Our teachers decide ahead of time what choices they will allow my friends to make. They offer choices only when my friends will truly be allowed to choose. They select two or three things and let a friend choose from them such as:

…“Which book would you like to look at?”
…“Would you like to paint or use crayons today?”
…“Would you like a plain banana or a chocolate-covered banana?" (See above photo.)

How else do they give my friends choices?

…They keep toys on low shelves, so my friends can choose what they want.
…They keep books where my friends can reach them.
…They give my friends free play time to choose and play what they want.

Giving my friends choices also helps them feel good about themselves, their parents, and their teachers…especially when it’s time to go to the NC State Fair!


A while back I chose to be a friend to my friends at Frankie Lemmon. One of my inspirations was a man named Dick Parsons. Dick passed away this week. When Dick was eighty years old, he chose to volunteer at Fred Olds Elementary School, where the children and staff became the light of his life for ten years! Farewell, Dick. It was good to know you.

Friday, October 15, 2010

Cheese Day

Can you have too much fun? Absolutely! But that's a daily event at the Frankie Lemmon School. Last week, we learned where milk comes from. Today we learned you can make cheese from it.

Ain't we havin' fun now?!

Thursday, October 7, 2010


We like to sing a lot. And we like to play drums.

Why do we sing and play drums?

…I can't see. But I like the sound of the drum…the feel of it. It makes me smile. I can sing and play drums even before I learn to speak. It is something I can do. It makes the pain go away.

…I have autism. I don't know what to say to people. My life is one of involuntary silence. But when I sing with the others or play drums with the others, I can participate like the others. I can express myself like the others. I can behave properly like the others. I hope I'm learning some of these skills for life. Then I can go where life's paths lead me.

## INSTRUCTIONS
#1 According to the blog excerpt, how old was Dick Parsons when he chose to volunteer at Fred Olds Elementary School?
#2 Echo the blog excerpt between "How else do" and "can reach them.", inclusive.
#3 Does each statement below agree with the blog excerpt? Answer yes or no for each, and quote the words from the blog excerpt that decide it.
(a) The teachers keep toys on high shelves.
(b) Dick Parsons volunteered at Fred Olds Elementary School for ten years.
(c) The week before Cheese Day, the children learned where milk comes from.

## INFORMATION SHOWN

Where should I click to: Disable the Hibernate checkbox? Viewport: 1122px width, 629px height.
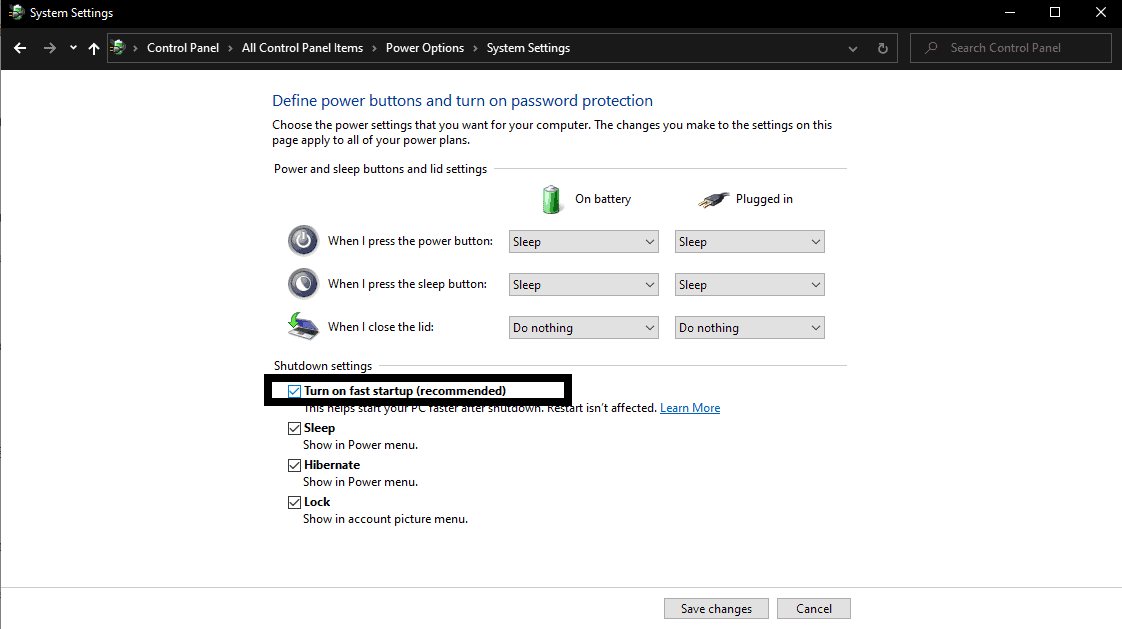295,464
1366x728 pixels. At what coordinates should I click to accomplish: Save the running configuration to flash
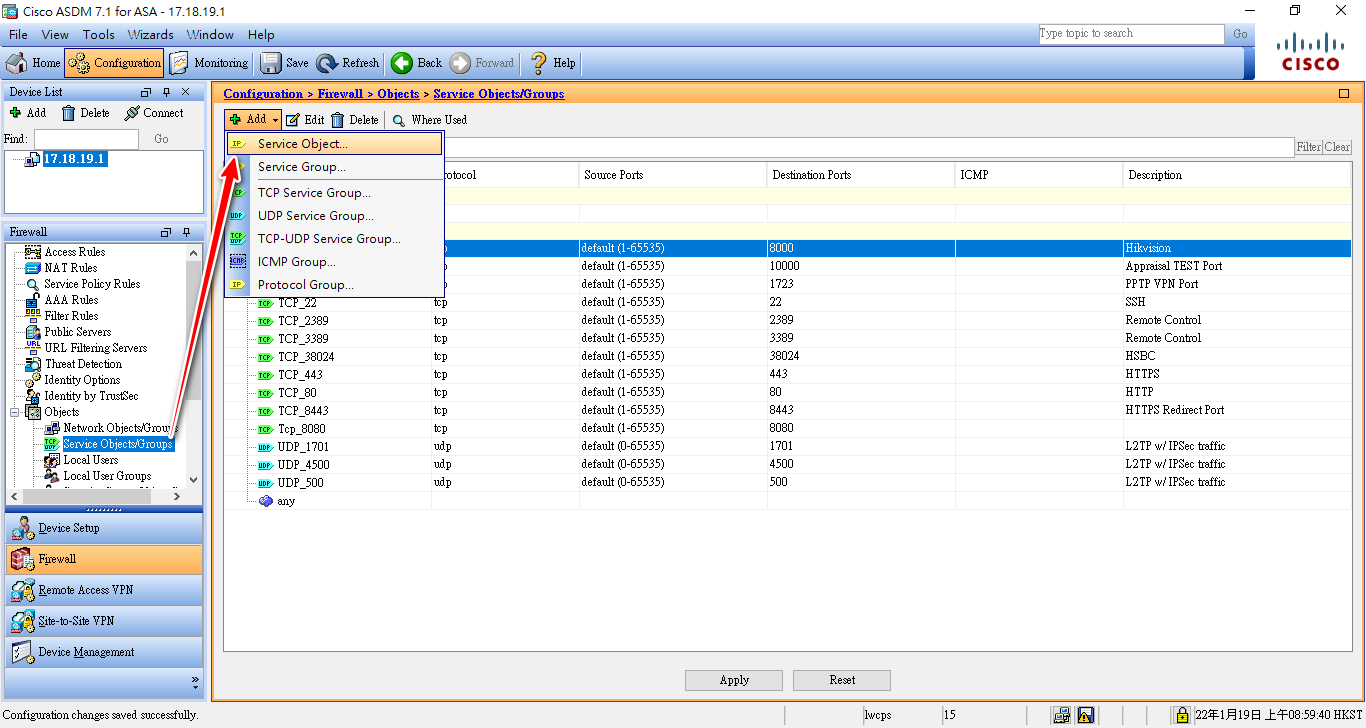281,62
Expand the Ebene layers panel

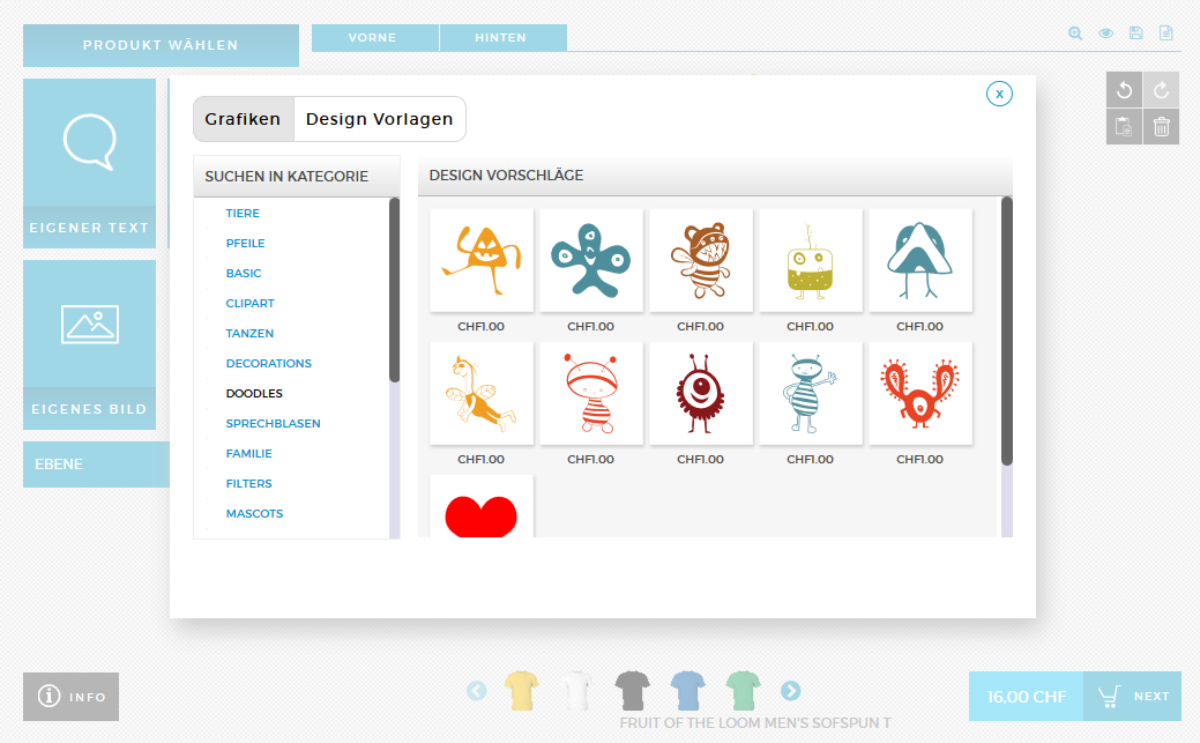pos(96,464)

## PROBLEM SOLUTIONS
#1 Eighty years old.

#2
How else do they give my friends choices?

…They keep toys on low shelves, so my friends can choose what they want.
…They keep books where my friends can reach them.

#3
(a) No: "They keep toys on low shelves, so my friends can choose what they want."
(b) Yes: "the children and staff became the light of his life for ten years!"
(c) Yes: "Last week, we learned where milk comes from."